Successive governments in India have been taxing transportation fuels consistently to increase their revenues. Politically feasible taxable areas are considered limited and this is precisely why government revenue as part of the overall GDP is quite low. Every budget has to allocate funds for welfare of the poor, finance education and health. Obviously, funds for these will have to come from direct or indirect taxes. The finance minister has to limit spending without breaching the fiscal deficit target. This is the reason why successive finance ministers have found petrol and diesel fertile ground for taxation.

However, the situation this time is completely different. Back in 2016, when the Modi government raised excise duties, the Indian economy was booming and it was being counted as the fastest growing in the world. The world is now sliding into a deep recession and the Indian economy is all set to contract significantly this year. Costly fuels will slow the economic recovery and may, in fact, only deepen the slide. Can the government afford such a situation?

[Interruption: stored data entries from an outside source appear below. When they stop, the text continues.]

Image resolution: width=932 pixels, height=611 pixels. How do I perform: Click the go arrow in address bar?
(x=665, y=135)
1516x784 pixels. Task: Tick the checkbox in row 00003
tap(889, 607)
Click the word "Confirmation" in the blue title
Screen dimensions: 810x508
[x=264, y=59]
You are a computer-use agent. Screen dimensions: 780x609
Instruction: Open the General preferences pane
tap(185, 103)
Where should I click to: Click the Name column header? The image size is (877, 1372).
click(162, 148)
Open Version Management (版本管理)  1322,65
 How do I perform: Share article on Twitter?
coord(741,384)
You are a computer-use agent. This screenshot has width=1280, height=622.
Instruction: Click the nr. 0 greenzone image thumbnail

The traditional policy of taxing fuels in the name of financing welfare schemes for the poor needs to be reviewed. True, India has the largest number of poor people in the world. It is equally true that the country has another area of poverty -- energy poverty -- which if addressed through proper taxation can effectively tackle the problem of hunger that millions now face.

India is struggling with a per capita income of less than $ 2000 a year; 90 per cent of the population lives in the shadow of poverty. The pandemic has raised the risk of more and more people sinking below an arbitrarily drawn poverty line at Rs 32 per day in urban areas and Rs 28 in rural areas. Energy poverty is equally staggering: a per capita primary and secondary energy consumption of around 31/32 per cent of global average. This is precisely why genuine energy experts argue that high taxes on energy makes no sense for India.

All over the world, it has been shown that adequate and affordable access to energy and the services that energy provides is the biggest enabler that pulls societies out of poverty and puts them on a firm path towards development. No country has become an upper middle income country (a status that India aspires to achieve) or delivered a Human Development Index of just under 0.8 with a per capita energy consumption of less than three times the current levels prevailing in India. High taxes on energy make access to primary and secondary energy unaffordable for the vast majority of Indians and limit their capacities. This keeps them dependent on the Government for all kinds of subsidies and support. We can tax energy once we achieve middle income status and reach per capita consumption levels at least equal to, or close to, the global average. China heavily subsidized energy till it achieved the upper middle income status. India actually generates almost 20 per cent of all Central and State revenues from energy taxes.

India is teeming with people who claim to be energy pundits. Many of them have dubious records, somehow worm themselves into committees and exert influence on government decisions despite their insufficient understanding of sectoral and economic realities. There are only a handful of truly genuine experts. These experts contend that Central and State taxes on both primary and secondary energy should not be different from that on other industrial raw materials or mined minerals. The revenue loss can be made up through a complex rejigging exercise but there can be no argument against the need to rationalise energy taxes. Complex economic modelling studies need to be carried out because of the linkages. The current subsidy regime and the direct and indirect tax system needs to be revised as part of these modelling exercises. The petroleum minister should take the initiative in forming a credible team at a credible institution which will undertake such a study. According to a top energy expert, the added buoyancy (from lower energy taxes) across multiple sectors will recoup almost 50 per cent of the revenue loss over five to seven years. And over the same period, the burden of subsidies on cooking gas, fertilizers, employment generation, and food etc. will make good a significant part of the balance.